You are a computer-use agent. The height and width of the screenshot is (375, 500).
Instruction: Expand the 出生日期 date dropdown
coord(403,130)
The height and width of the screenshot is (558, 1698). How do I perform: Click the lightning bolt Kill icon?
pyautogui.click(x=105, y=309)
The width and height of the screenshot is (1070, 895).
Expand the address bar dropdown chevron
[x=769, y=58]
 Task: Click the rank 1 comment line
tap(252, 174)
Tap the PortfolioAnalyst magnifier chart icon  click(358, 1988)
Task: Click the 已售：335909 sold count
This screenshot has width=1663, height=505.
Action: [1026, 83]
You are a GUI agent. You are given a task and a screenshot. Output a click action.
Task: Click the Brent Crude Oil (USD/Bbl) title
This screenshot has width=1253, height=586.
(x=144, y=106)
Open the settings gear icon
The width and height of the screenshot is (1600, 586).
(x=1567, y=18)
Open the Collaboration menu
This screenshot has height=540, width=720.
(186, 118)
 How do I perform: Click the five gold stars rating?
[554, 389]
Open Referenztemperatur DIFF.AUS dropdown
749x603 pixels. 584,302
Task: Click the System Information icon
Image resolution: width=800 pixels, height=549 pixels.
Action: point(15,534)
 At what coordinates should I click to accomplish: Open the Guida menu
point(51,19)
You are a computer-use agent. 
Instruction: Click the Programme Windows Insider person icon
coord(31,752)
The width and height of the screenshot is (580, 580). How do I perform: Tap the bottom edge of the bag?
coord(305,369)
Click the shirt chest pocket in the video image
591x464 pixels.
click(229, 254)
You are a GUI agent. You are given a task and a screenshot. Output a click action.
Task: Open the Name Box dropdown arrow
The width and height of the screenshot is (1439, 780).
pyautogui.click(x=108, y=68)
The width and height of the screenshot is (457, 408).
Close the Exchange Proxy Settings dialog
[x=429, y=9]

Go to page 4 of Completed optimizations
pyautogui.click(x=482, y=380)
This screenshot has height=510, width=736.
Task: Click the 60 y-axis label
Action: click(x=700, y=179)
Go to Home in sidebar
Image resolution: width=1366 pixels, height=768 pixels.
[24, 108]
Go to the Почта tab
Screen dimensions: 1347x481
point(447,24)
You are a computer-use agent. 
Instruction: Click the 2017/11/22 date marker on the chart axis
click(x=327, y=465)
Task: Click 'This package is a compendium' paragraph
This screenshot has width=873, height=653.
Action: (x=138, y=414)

_ _ _ _ _ _ _

**ABOUT THIS TASK**. Would you give again, word for word, every line from the one with "Task: Click the Brent" through the final line of the listing above?

**RESULT OF THIS TASK**.
Task: Click the Brent Crude Oil (USD/Bbl) title
This screenshot has width=1253, height=586.
(x=144, y=106)
Open the settings gear icon
The width and height of the screenshot is (1600, 586).
(x=1567, y=18)
Open the Collaboration menu
This screenshot has height=540, width=720.
(186, 118)
 How do I perform: Click the five gold stars rating?
[554, 389]
Open Referenztemperatur DIFF.AUS dropdown
749x603 pixels. 584,302
Task: Click the System Information icon
Image resolution: width=800 pixels, height=549 pixels.
Action: point(15,534)
 At what coordinates should I click to accomplish: Open the Guida menu
point(51,19)
You are a computer-use agent. 
Instruction: Click the Programme Windows Insider person icon
coord(31,752)
The width and height of the screenshot is (580, 580). How do I perform: Tap the bottom edge of the bag?
coord(305,369)
Click the shirt chest pocket in the video image
591x464 pixels.
click(229, 254)
You are a GUI agent. You are given a task and a screenshot. Output a click action.
Task: Open the Name Box dropdown arrow
The width and height of the screenshot is (1439, 780).
pyautogui.click(x=108, y=68)
The width and height of the screenshot is (457, 408).
Close the Exchange Proxy Settings dialog
[x=429, y=9]

Go to page 4 of Completed optimizations
pyautogui.click(x=482, y=380)
This screenshot has height=510, width=736.
Task: Click the 60 y-axis label
Action: click(x=700, y=179)
Go to Home in sidebar
Image resolution: width=1366 pixels, height=768 pixels.
[24, 108]
Go to the Почта tab
Screen dimensions: 1347x481
point(447,24)
You are a computer-use agent. 
Instruction: Click the 2017/11/22 date marker on the chart axis
click(x=327, y=465)
Task: Click 'This package is a compendium' paragraph
This screenshot has width=873, height=653.
Action: (x=138, y=414)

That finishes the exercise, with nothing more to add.